**Task statement**
Each line in the entries that has the word "price" has to be copied.

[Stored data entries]

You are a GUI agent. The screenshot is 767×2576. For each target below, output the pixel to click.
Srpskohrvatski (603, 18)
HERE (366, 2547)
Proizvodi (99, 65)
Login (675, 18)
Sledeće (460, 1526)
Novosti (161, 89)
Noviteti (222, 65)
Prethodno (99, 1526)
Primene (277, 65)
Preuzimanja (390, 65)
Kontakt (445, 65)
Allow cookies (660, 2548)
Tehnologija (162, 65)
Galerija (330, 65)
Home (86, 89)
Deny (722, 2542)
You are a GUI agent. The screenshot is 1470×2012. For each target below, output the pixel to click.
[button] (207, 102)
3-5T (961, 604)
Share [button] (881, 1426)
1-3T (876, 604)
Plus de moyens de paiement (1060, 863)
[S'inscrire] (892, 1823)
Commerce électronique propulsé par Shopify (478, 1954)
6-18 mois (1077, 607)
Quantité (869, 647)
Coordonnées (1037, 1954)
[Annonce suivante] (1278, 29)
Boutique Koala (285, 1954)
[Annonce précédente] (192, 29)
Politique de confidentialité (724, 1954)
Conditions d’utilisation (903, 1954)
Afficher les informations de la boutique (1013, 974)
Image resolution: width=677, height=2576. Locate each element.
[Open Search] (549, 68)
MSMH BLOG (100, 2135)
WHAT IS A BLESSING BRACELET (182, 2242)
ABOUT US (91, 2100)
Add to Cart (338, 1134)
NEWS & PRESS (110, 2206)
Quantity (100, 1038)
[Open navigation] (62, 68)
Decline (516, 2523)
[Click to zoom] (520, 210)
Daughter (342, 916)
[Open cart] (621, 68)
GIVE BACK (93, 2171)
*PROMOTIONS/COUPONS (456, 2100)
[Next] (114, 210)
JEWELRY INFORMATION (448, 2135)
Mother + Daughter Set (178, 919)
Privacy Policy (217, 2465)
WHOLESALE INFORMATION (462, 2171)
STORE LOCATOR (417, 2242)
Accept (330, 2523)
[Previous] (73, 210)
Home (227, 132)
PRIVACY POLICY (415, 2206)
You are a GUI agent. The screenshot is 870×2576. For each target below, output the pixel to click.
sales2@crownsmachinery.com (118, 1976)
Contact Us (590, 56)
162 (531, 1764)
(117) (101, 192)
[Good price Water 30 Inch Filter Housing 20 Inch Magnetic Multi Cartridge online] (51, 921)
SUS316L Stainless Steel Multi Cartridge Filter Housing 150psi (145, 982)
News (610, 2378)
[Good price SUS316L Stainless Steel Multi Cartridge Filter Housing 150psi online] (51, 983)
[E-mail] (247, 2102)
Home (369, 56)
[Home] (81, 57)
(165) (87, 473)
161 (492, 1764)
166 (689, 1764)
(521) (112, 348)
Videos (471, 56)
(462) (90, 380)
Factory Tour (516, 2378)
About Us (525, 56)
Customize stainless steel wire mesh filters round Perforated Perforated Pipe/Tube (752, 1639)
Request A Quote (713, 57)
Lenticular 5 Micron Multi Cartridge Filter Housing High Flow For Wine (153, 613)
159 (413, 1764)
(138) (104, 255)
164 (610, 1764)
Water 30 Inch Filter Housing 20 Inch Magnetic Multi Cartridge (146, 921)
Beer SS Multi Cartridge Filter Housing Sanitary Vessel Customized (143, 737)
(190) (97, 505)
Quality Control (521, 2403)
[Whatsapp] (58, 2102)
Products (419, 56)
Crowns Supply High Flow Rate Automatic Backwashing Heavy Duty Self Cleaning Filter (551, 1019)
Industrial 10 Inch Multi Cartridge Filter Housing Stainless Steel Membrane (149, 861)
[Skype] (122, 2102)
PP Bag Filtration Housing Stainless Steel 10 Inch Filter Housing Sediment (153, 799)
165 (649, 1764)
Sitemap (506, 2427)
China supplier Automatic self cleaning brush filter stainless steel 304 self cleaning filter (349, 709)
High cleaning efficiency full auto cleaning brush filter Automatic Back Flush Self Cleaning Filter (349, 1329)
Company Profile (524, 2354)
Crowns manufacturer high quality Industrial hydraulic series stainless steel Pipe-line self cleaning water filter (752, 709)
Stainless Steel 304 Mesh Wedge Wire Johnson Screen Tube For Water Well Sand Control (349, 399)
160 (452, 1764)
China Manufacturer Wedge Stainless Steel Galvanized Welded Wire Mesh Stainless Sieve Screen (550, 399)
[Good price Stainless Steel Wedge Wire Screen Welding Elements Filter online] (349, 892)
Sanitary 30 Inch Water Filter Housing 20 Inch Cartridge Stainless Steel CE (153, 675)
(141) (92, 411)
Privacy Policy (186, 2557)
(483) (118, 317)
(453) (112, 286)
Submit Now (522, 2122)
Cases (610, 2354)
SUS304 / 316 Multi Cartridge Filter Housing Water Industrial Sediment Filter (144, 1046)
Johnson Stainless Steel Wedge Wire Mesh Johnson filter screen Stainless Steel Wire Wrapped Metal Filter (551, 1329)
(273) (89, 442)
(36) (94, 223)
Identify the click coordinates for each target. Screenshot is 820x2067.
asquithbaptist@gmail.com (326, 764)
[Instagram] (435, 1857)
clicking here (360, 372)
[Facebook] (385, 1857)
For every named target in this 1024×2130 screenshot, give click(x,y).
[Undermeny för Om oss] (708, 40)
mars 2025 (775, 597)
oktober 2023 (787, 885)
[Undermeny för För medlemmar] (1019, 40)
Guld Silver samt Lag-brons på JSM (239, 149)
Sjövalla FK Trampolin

**Your response**
[Good price Water 30 Inch Filter Housing 20 Inch Magnetic Multi Cartridge online] (51, 921)
[Good price SUS316L Stainless Steel Multi Cartridge Filter Housing 150psi online] (51, 983)
[Good price Stainless Steel Wedge Wire Screen Welding Elements Filter online] (349, 892)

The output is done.